Hi
I need to convert strings with international characters to strings
with corresponding ASCII codes. For example é, è, ë, and ê (and all
other e-related versions) should convert to e and so on.
Does anyone have a good solution on this?
Kindest regards
Erik
Hi
I need to convert strings with international characters to strings
with corresponding ASCII codes. For example é, è, ë, and ê (and all
other e-related versions) should convert to e and so on.
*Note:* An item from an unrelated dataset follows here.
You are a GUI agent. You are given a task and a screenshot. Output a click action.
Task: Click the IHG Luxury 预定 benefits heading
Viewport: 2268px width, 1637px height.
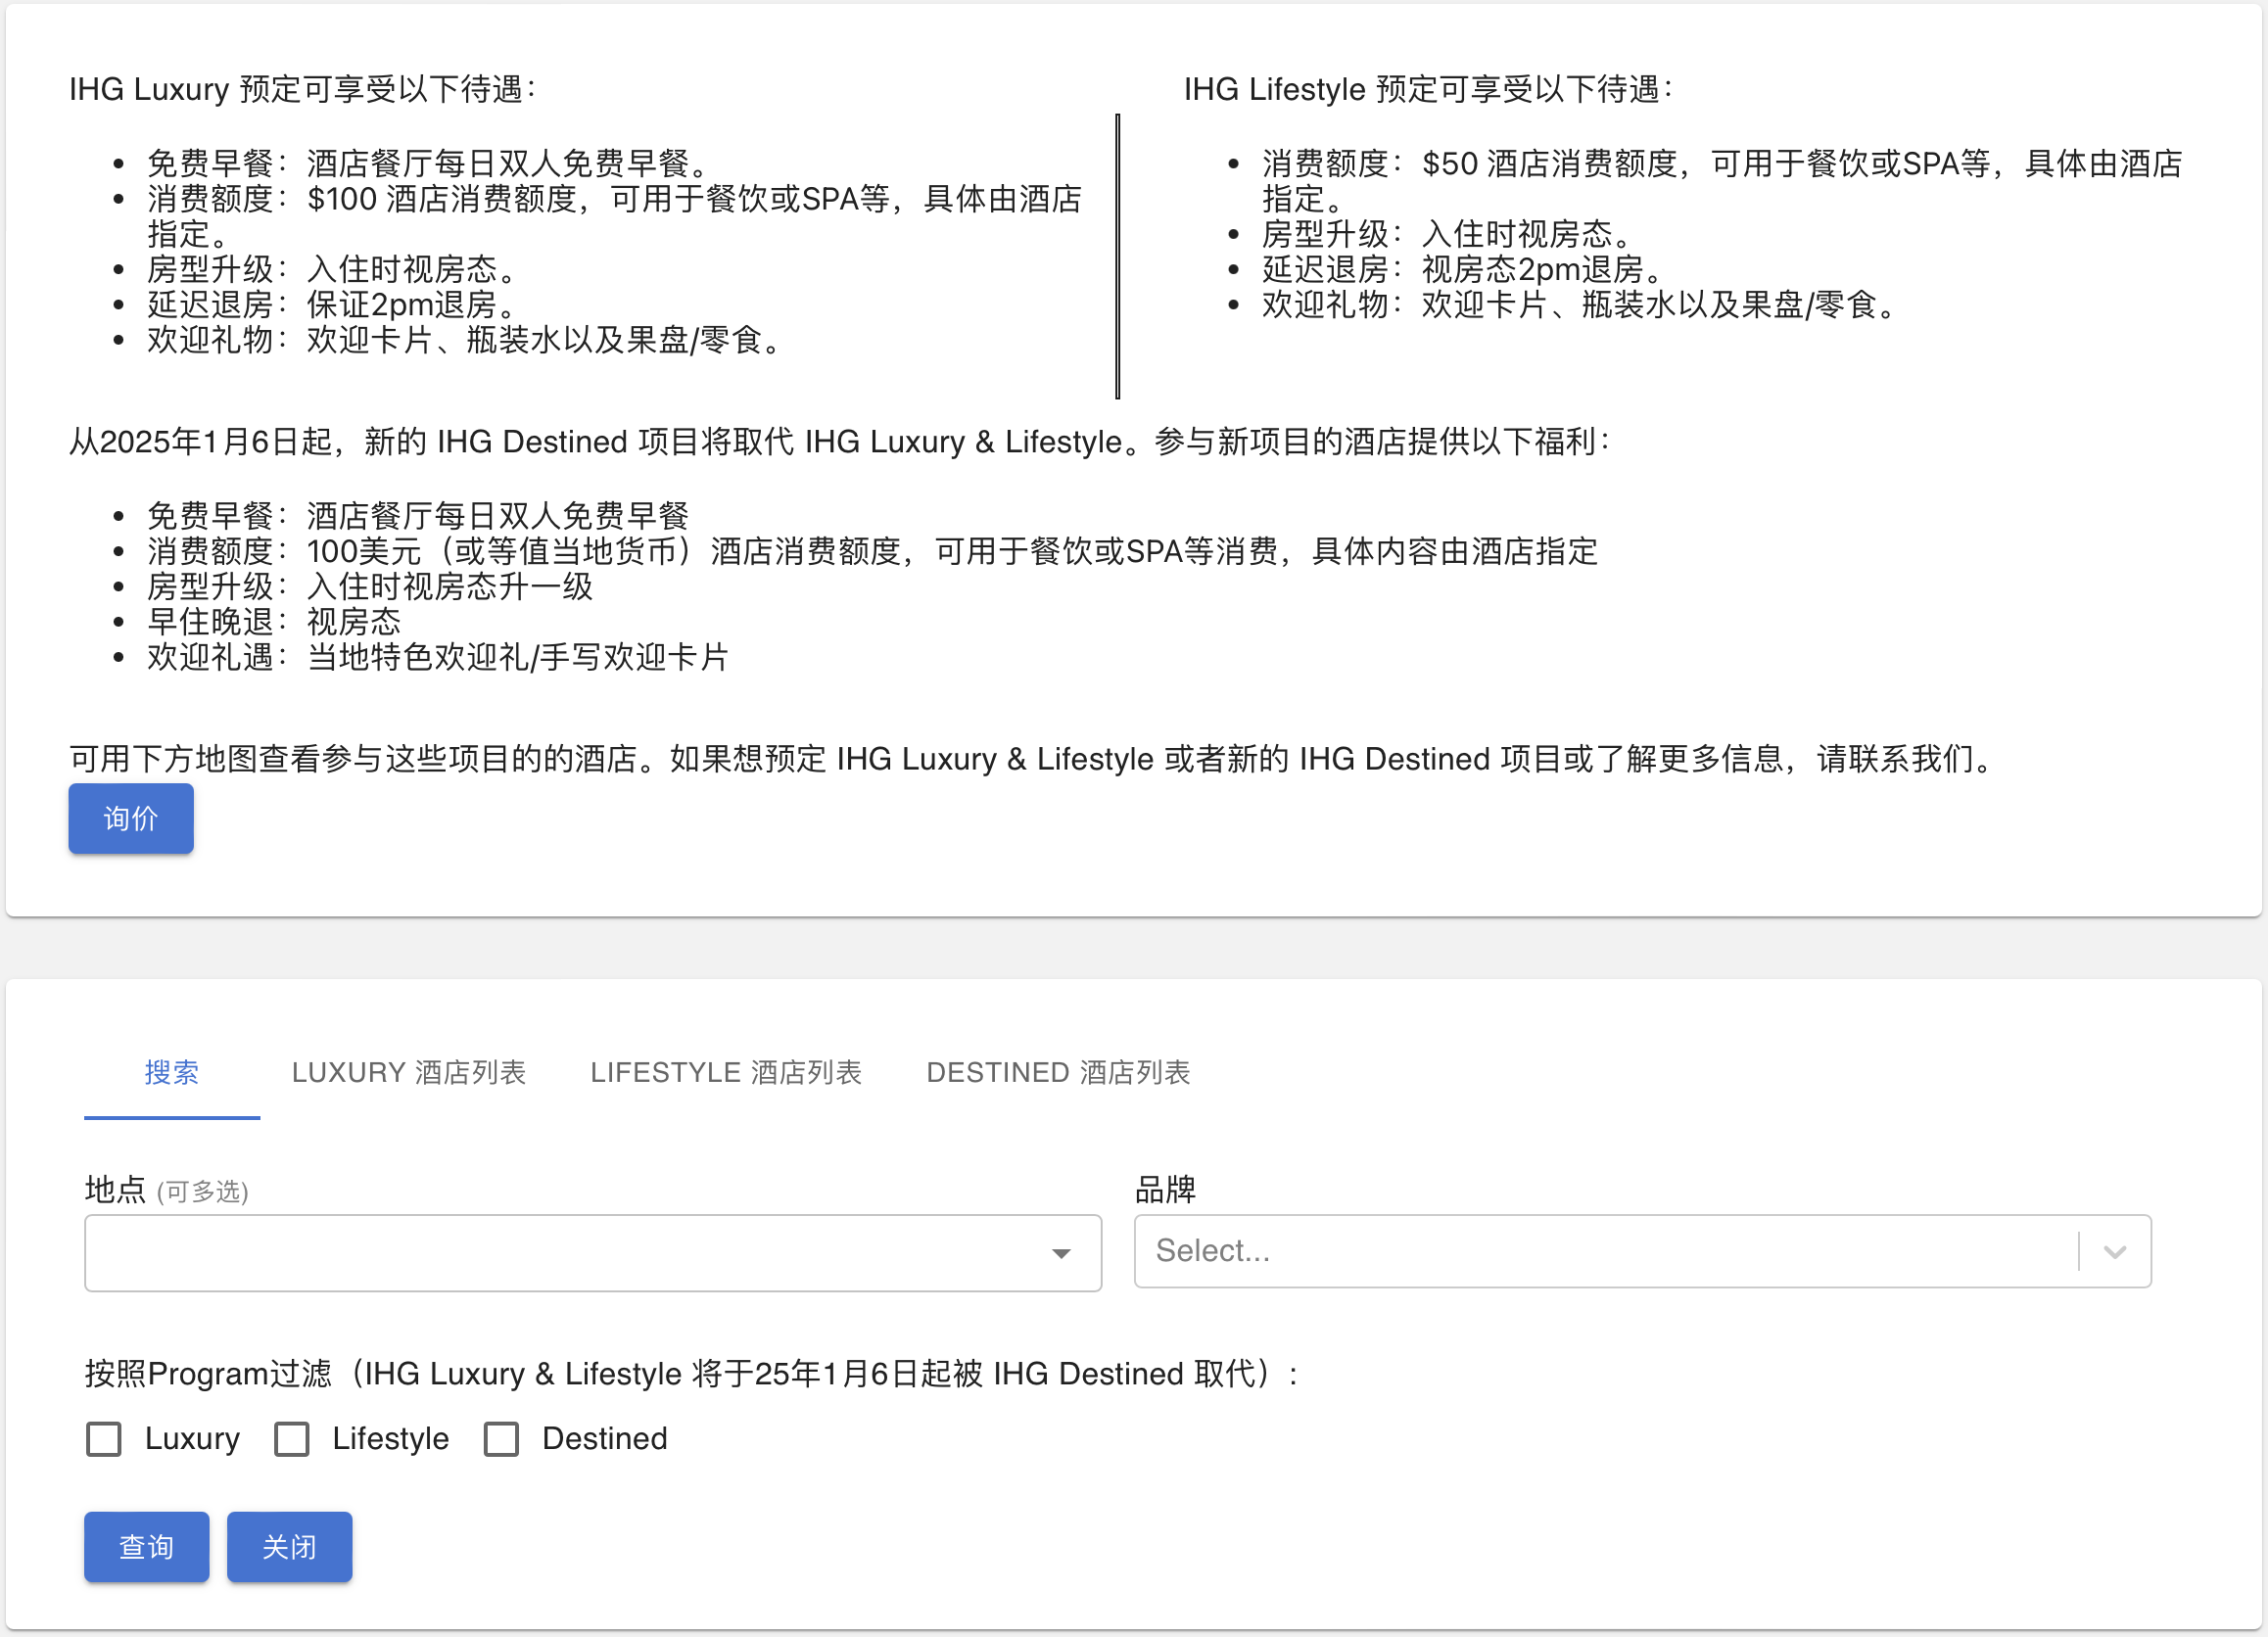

I once did something very crude, which for your purpose would look
something like this:
def preprocess(query)
normalized = query.chars.normalize :d
processed = ""
normalized.u_unpack.each do |c|
if c >= 0x300 && c < 0x370 #combining marks
else
processed << [c].pack('U*')
end
processed
end
Fred
Create a file core_extensions.rb in /lib/ and stick this in:
require ‘iconv’
class String
def to_ascii
Iconv.iconv("ASCII//IGNORE//TRANSLIT", "UTF-8", self).join.sanitize
rescue
self.sanitize
end
def sanitize
self.gsub(/[^a-z._0-9 -]/i, "").downcase
end
end
Restart your rails server to load the file. Then when you want to convert the string, you just do something like “Thïs ïs à téststrïng”.to_ascii and it will convert the characters to their ascii equivalent.
Best regards
Peter De Berdt
convert é, è, ë, and ê .. to e, etc...
Try
str = DiacriticsFu::escape(source)
with
file /lib/diacritic_fu.rb :
module DiacriticsFu
def self.escape(str)
ActiveSupport::Multibyte::Handlers::UTF8Handler.
normalize(str,:d).
split(//u).
reject { |e| e.length > 1 }.
join
end
end
, by Thibaut Barrère
(found here : http://groups.google.ca/group/MephistoBlog/browse_thread/thread/afe817a4a594ddde
there's even a test suite)
For example, I extended String with
class String
# "Un été À la maison".to_slug(true) == "un-ete-a-la-maison"
def to_slug(force_downcase=false)
str = DiacriticsFu::escape(self)
str.gsub!(/[^a-zA-Z0-9 ]/,"")
str.gsub!(/+/," ")
str.gsub!(/ /,"-")
force_downcase ? str.downcase : str
end
end
Alain
Great advice from everybody. I will try these and see how they work.
Thanks.
Erik